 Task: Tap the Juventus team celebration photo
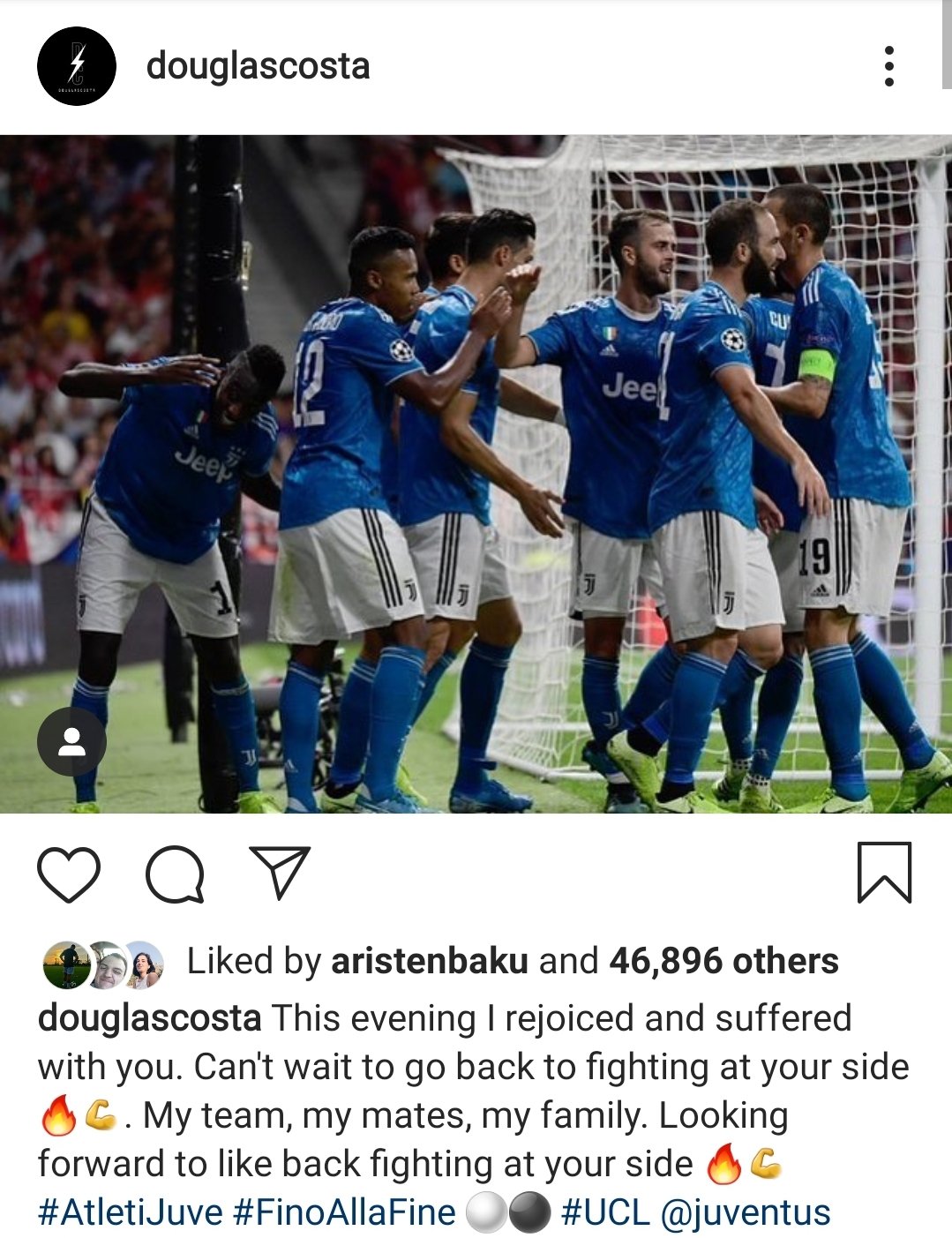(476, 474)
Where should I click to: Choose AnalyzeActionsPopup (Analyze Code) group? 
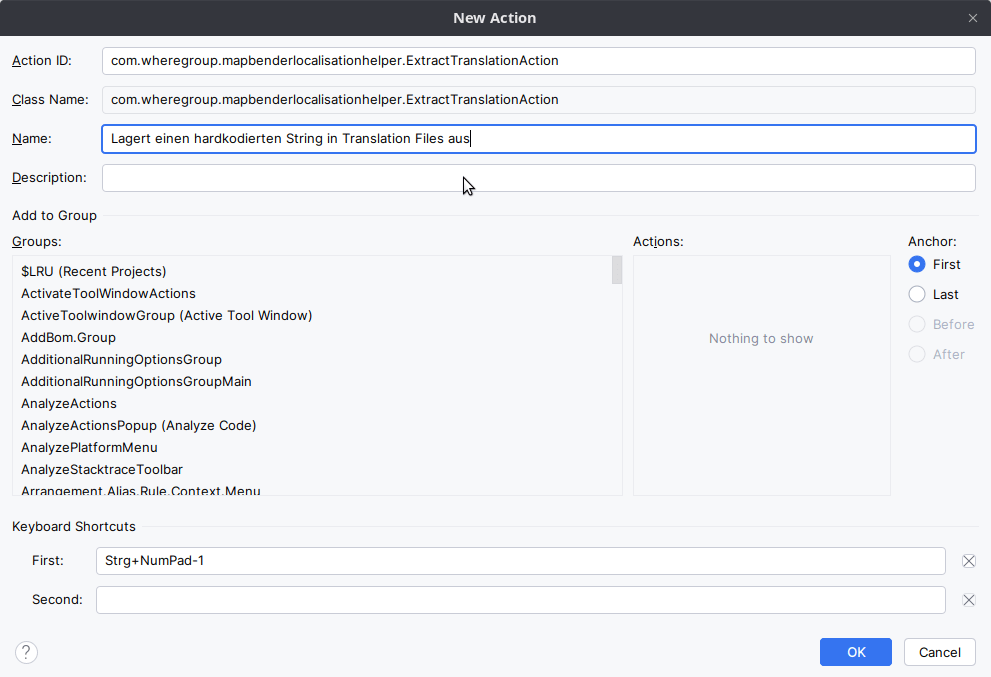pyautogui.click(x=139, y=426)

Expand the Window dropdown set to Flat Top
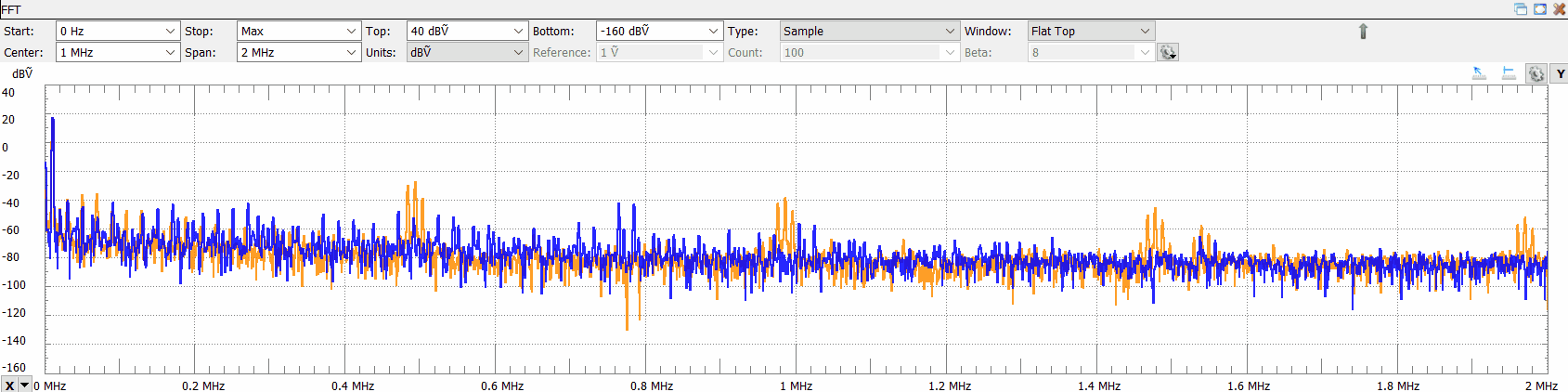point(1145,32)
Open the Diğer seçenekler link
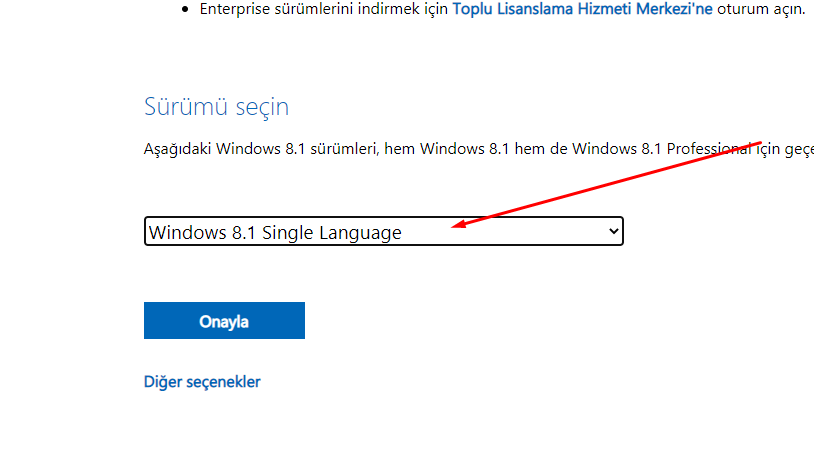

——————

▶ What to produce
Copy the entries above word for word, including every line, but leave the pictures out.

▶ Result for this exercise
 Task: Tap the Juventus team celebration photo
(476, 474)
Where should I click to: Choose AnalyzeActionsPopup (Analyze Code) group? 
pyautogui.click(x=139, y=426)

Expand the Window dropdown set to Flat Top
point(1145,32)
Open the Diğer seçenekler link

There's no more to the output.